Notwithstanding the foregoing, from and after the Closing Date, Buyer shall
be entitled to use information concerning, derived from, or related to the
Business for any lawful purpose in connection with the transaction of Buyer's
business under the Indemnity Reinsurance Agreement, provided that Buyer shall
comply with all Laws applicable to the use of such information (including,
without limitation, Laws relating to the use of such information that would
otherwise be applicable to Seller as the issuer of the insurance policies and
annuity contracts constituting the Business).
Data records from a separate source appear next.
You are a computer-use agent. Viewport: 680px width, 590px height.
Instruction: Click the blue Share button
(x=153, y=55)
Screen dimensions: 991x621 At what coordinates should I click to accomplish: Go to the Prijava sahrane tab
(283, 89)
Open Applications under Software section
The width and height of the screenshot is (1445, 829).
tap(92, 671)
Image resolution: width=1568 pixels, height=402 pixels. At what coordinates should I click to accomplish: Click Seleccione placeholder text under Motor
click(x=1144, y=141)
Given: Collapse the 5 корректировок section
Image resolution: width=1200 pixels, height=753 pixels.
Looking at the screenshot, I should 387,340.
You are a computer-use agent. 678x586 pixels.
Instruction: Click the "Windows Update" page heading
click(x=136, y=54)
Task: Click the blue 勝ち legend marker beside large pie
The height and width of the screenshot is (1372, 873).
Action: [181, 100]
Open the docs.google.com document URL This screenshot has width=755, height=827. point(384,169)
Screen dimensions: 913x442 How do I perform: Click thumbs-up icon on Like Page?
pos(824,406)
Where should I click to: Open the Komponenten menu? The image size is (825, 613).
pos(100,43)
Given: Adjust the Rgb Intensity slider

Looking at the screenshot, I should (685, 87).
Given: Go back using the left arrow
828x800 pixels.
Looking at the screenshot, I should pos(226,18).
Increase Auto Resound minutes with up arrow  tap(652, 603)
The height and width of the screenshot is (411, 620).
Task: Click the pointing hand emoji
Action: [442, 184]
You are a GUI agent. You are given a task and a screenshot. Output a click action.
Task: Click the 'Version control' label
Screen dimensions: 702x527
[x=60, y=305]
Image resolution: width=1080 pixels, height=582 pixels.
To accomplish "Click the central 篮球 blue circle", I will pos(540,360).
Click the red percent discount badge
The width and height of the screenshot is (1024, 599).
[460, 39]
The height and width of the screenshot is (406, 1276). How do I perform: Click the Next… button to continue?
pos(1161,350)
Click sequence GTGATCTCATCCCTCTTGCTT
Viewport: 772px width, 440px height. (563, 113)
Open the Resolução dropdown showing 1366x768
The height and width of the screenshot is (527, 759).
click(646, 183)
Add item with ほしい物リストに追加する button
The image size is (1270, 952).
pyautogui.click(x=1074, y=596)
IN WITNESS WHEREOF, each of the parties hereto has caused this Agreement to
be signed on its behalf by its duly authorized officers, all as of the day and
year first above written.
LIFE REASSURANCE CORPORATION
OF AMERICA
By:________________________________
Name:
Title:
EUREKO B.V.
By:________________________________
Name:
Title:
SEABOARD LIFE INSURANCE
COMPANY (USA)
By:________________________________
Name:
Title:
Exhibit A
Description of Life Insurance Policies and Annuity Contracts
------------------------------------------------------------
A. All individual life insurance policies and annuity contracts issued or
assumed by Seller.
B. All group life insurance certificates acquired with California Casualty &
Life Insurance Company which are in force under waiver of premium benefit
provisions.
C. California Casualty & Life Insurance Company Pension Certificate A and B
monthly payments.
Schedule 2.3
Governmental Approvals
----------------------
Approval of California Department of Insurance
Approval of Indiana Department of Insurance
Approval of Wisconsin Department of Insurance
Schedule 2.5
Reinsurance
-----------
Policies issued by Seller:
-------------------------
Swiss Re Life & Health #A044-89 dated Xxxxxxx 0, 0000
Xxxxx Re Life & Health #A057-90 dated November 1, 1989
Swiss Re Life & Health #AF111-91 dated February 1, 1991
Transamerica Occidental Life #6302-3 dated August 1, 1988
Transamerica Occidental Life #6302-4 dated January 1, 1991
Transamerica Occidental Life #6302-14 dated January 1, 0000
Xxxxxx American Reassurance Company #1488 dated May 1, 1997
Policies acquired with Enumclaw Life Insurance Company:
------------------------------------------------------
Connecticut General Life dated May 1, 1989
Transamerica Occidental Life dated August 1, 1973
Transamerica Occidental Life #2118-2 dated October 1, 1986
Transamerica Occidental Life #2118-3 dated March 1, 1988
Transamerica Occidental Life #2118-4 dated October 1, 1988
Transamerica Occidental Life #2118-5 dated January 1, 1989
Policies acquired with California Casualty & Life:
--------------------------------------------------
Lincoln National Life dated July 1, 1972
Lincoln National Life dated October 1, 1984
Lincoln National Life dated March 1, 1987
Transamerica Occidental Life #6302-15 dated November 1, 0000
Xxxxxx American Reassurance dated December 21, 1966
Schedule 2.6
Litigation
----------
None.
Schedule 2.9
Material Changes
----------------
Seller ceased accepting new individual life insurance policies and annuity
contracts on October 1, 1998.
Schedule 3.3
Governmental Approvals
----------------------
None.
Schedule 4.2
Conduct of Business Exceptions
------------------------------
The Seller shall not accept new individual life insurance policies or annuity
contracts after the date of this Agreement.